Sentenza Sentenza Cassazione Civile n. 12732 del 21/06/2016

Cassazione civile sez. III, 21/06/2016, (ud. 08/03/2016, dep. 21/06/2016), n.12732

LA CORTE SUPREMA DI CASSAZIONE

SEZIONE TERZA CIVILE

Composta dagli Ill.mi Sigg.ri Magistrati:

Dott. AMENDOLA Adelaide – Presidente –

Dott. RUBINO Lina – Consigliere –

Dott. GRAZIOSI Chiara – rel. Consigliere –

Dott. BARRECA Giuseppina Luciana – Consigliere –

Dott. TATANGELO Augusto – Consigliere –

ha pronunciato la seguente:

SENTENZA

sul ricorso proposto da:

G.R.D., elettivamente domiciliato in ROMA, VIA

DEI GRACCHI 278, presso lo studio dell’avvocato GAETINI LAURA, che

lo rappresenta e difende unitamente all’avvocato FRANZOSO ROBERTO

giusta procura a margine del ricorso;

– ricorrente –

contro

B.G., elettivamente domiciliata in ROMA, VIA

SISTINA 121, presso lo studio dell’avvocato BONOTTO MARCELLO, che

la rappresenta e difende unitamente all’avvocato VENTURINO MARCO

giusta procura a margine del controricorso;

– controricorrente –

avverso la sentenza n. 159/2014 della CORTE D’APPELLO di TORINO,

depositata il 28/01/2014;

udita la relazione della causa svolta nella pubblica udienza del

08/03/2016 dal Consigliere Dott. GRAZIOSI CHIARA;

udito l’Avvocato MEUCCI MARINA per delega non scritta;

udito l’Avvocato VENTURINO MARCO;

udito il P.M. in persona del Sostituto Procuratore Generale Dott.
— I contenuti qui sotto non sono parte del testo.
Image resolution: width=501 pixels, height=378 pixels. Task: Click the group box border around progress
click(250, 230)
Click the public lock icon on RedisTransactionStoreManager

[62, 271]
CARDINO ALBERTO che ha concluso per il rigetto del 1^ motivo del

ricorso e inammissibilità degli altri.

Fatto

SVOLGIMENTO DEL PROCESSO

1. Con sentenza del 5 dicembre 2003 il Tribunale di Asti, in relazione a una causa di divisione dell’eredità paterna tra due fratelli, G.O. e G.R., confermava con modifiche il progetto di divisione predisposto dal giudice istruttore con ordinanza del 21 maggio 2003 sulla base degli esiti di una c.t.u., imponendo a G.O. – cui veniva attribuito il lotto immobiliare di maggior valore – il versamento di una somma a titolo di conguaglio.

Avendo G.O. proposto appello ritenendo erronea ed esorbitante tale somma, anche perchè derivata da una duplicazione di poste, la Corte d’appello di Torino, con sentenza del 5 febbraio 2009, lo respingeva, ritenendo che la sua pretesa di rivedere i conteggi era già stata correttamente rigettata dal Tribunale per mancanza di specifiche contestazioni tempestive riguardanti il progetto del giudice istruttore; e la sentenza passava in giudicato.
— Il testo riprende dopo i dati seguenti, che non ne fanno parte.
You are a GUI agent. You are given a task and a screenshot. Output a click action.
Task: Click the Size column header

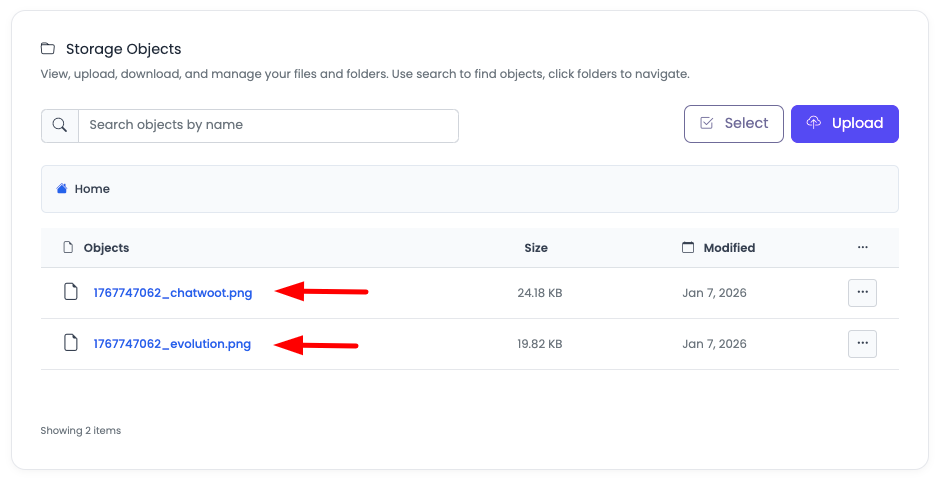tap(536, 248)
Il 15 e il 24 luglio 2009 G.O. versava al fratello, tra l’altro, quello che a suo avviso era il dovuto conguaglio; con precetto del 13 ottobre 2009 G.R. gli intimava un ulteriore pagamento di Euro 173.669,69, contro il quale G. O. proponeva opposizione a precetto per asserita carenza di condanna nelle sentenze precedenti e per erroneità dei conteggi per duplicazione di poste.
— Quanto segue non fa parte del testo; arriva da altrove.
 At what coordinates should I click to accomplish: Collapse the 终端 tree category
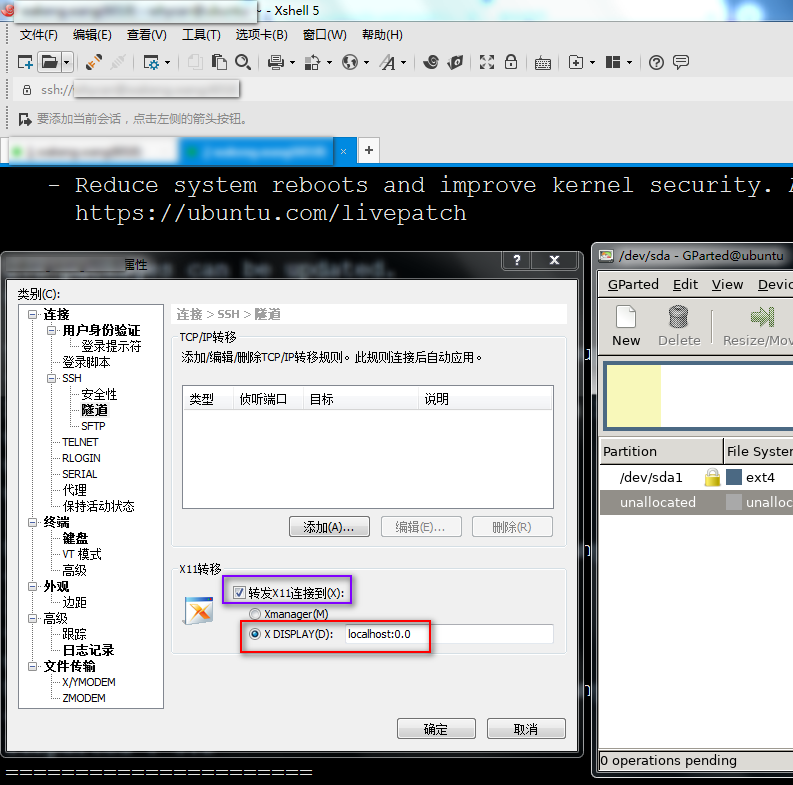pyautogui.click(x=32, y=522)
Il Tribunale di Asti, con sentenza del 20-30 dicembre 2010, rigettava l’opposizione, riconoscendo che vi era stata una duplicazione di poste emergente dagli atti che aveva comportato un surplus di Lire 177.439.865, ma affermando altresì che il giudicato formatosi era intangibile e che non vi era alcuno spazio per l’interpretazione del titolo, in quanto ciò avrebbe posto il giudice dell’esecuzione in contrasto col giudicato.

G.O. proponeva appello; durante le more del giudizio decedeva e gli succedeva in esso l’erede B.G.. Con sentenza del 10 gennaio-28 gennaio 2014 la Corte d’appello di Torino accoglieva l’appello, ritenendo chef la duplicazione di poste emergendo dalla c.t.u. costituente parte integrante del titolo esecutivo, rientrava nel potere interpretativo del titolo del giudice dell’esecuzione determinare la somma effettivamente dovuta, senza confliggere pertanto con il giudicato.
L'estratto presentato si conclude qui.